From the tensile analysis, all samples with GF and GO yielded an increase in tensile strength, with the exception of PA6/GF in the wet condition. Comparing the micrographs in Figure 9c,i, the fibre debonding action of the sample in the wet condition was detectible, resulting in fibre pull-out and exposing the fibres. Due to the different failure mechanisms of each sample, it was challenging to conduct an extensive analysis on some of the samples that failed due to fibre pull-out, as seen in the micrographs in Figure 9e,f,i. Despite this, the results are consistent with that of a previous study [48] conducted on the effects of microscopic voids on the mechanical performance of 3D-printed PA6. Similarly, the results in Figure 10a–f are identical to that reported in the literature on the micrographs of FDM-printed samples, with a layer height of 0.1 mm and 0.2 mm thickness [49].

4. Conclusions

The attractive properties of fibre and nanofillers have received a lot of attention in relation to composites, particularly polymer matrix composite materials. The introduction of fillers in 3D-printing materials is redefining the properties, and, in turn, the performance of these materials. In this study, polyamide (PA6) filled with 0.1% graphene oxide (GO) and 30% glass-fibre (GF) reinforcement were extruded into 3D-printing filaments using a twin-screw extruder. The filaments were used to 3D-print test samples which were investigated under three conditions: dry/ambient (DA), dry/high temperature (DH) and wet/ambient (WA). Each sample underwent material characterization and tensile and compression mechanical testing to study its behaviour. The major findings are summarised as follows:

• Strong interfacial adhesion between the GO and PA6 matrix improved the tensile properties of the composite.
• Addition of GO and GF increased the tensile strength by 33% and 57% in DA, and 10% and 103% in the DH condition, respectively. Similarly, a 22% tensile strength increase was obtained for the WA GO sample; however, a 6% decrease was found for the GF WA sample.
• The PA6/GF samples exhibited the highest strength in DA and DH temperatures and the lowest in WA, which occurred as a result of osmotic pressure in the fibre/matrix interface leading to fibre breakage.
• All DA samples were able to withstand 50% more load before failure in comparison to the DH samples.

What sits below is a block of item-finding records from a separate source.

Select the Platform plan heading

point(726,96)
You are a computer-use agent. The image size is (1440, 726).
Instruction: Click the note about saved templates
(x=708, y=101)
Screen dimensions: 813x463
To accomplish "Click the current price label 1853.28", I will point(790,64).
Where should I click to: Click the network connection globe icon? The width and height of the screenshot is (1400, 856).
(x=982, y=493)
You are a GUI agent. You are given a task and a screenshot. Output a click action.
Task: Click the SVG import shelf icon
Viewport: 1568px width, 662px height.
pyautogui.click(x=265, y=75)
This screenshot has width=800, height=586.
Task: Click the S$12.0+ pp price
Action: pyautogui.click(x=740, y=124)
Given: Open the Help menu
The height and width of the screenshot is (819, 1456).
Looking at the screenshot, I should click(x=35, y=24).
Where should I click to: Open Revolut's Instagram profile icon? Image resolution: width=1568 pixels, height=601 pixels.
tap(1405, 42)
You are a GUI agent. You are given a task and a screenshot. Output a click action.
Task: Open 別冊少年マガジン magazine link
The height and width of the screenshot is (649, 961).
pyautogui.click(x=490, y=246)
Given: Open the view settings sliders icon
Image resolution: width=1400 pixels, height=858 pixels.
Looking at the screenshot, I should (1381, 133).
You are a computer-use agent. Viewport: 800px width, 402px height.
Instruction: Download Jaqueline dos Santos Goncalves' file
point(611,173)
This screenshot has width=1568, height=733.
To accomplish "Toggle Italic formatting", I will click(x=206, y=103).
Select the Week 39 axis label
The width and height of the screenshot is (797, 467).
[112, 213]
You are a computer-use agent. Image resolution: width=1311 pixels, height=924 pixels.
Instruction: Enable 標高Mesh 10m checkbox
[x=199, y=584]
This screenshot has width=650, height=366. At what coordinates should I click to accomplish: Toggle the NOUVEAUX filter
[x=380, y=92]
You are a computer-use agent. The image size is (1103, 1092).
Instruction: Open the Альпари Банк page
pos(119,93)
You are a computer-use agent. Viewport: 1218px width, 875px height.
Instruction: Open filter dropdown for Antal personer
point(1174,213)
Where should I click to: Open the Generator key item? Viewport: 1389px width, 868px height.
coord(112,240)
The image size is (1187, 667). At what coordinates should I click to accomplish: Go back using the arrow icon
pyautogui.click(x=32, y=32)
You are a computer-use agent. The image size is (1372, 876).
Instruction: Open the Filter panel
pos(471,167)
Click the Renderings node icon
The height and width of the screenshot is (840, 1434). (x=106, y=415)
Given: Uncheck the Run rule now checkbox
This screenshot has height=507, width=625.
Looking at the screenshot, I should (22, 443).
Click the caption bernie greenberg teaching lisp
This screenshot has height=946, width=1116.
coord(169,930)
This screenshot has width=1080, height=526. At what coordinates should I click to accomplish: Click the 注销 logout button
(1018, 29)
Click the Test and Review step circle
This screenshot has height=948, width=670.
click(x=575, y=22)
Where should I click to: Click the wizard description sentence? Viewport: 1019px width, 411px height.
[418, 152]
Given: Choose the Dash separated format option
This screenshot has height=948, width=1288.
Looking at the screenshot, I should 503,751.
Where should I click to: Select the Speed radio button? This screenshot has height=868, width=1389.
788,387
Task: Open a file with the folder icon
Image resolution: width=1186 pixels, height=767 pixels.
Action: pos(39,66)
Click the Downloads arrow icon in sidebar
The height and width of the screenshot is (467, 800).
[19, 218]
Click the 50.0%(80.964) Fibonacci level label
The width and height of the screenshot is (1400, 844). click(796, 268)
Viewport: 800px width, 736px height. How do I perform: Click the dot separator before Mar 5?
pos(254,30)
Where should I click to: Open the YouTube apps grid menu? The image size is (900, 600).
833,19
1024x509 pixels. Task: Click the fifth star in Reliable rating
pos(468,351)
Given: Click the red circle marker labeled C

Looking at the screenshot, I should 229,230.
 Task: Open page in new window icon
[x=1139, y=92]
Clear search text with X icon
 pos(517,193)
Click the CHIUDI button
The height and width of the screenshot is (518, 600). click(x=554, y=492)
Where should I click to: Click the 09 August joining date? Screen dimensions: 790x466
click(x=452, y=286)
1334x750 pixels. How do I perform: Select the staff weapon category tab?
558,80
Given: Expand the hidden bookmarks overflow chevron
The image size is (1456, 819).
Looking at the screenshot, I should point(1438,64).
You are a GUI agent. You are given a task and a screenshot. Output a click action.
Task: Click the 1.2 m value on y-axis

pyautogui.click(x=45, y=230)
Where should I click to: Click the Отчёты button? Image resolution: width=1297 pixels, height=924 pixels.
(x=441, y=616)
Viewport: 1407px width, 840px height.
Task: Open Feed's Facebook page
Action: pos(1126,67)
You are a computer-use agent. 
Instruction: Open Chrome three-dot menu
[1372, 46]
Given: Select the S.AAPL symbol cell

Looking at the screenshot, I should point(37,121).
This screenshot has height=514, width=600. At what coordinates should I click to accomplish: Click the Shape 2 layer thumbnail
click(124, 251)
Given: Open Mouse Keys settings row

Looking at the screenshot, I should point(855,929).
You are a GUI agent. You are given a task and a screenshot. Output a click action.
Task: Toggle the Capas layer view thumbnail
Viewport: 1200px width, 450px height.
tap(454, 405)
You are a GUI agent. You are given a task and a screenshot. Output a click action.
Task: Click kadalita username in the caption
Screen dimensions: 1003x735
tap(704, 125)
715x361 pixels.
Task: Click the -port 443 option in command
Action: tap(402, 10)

It is evident that the introduction of any filler to the matrix of the polymer improves the quality of the material. However, the degree of polymer nanocomposite improvement is greatly influenced by the dispersion technique of the nanofiller. Therefore, key factors that can impact the dispersion, such as the polymer and filler type, solvent addition, filler concentration and the sample preparation method, are relevant in this investigation.

It is important to note a minimal (0.1 wt%) amount of GO was used for the initial study and significant variation was still observed. Thus, there is potential to study the behaviour of the material under similar hydrothermal conditions with increased GO content.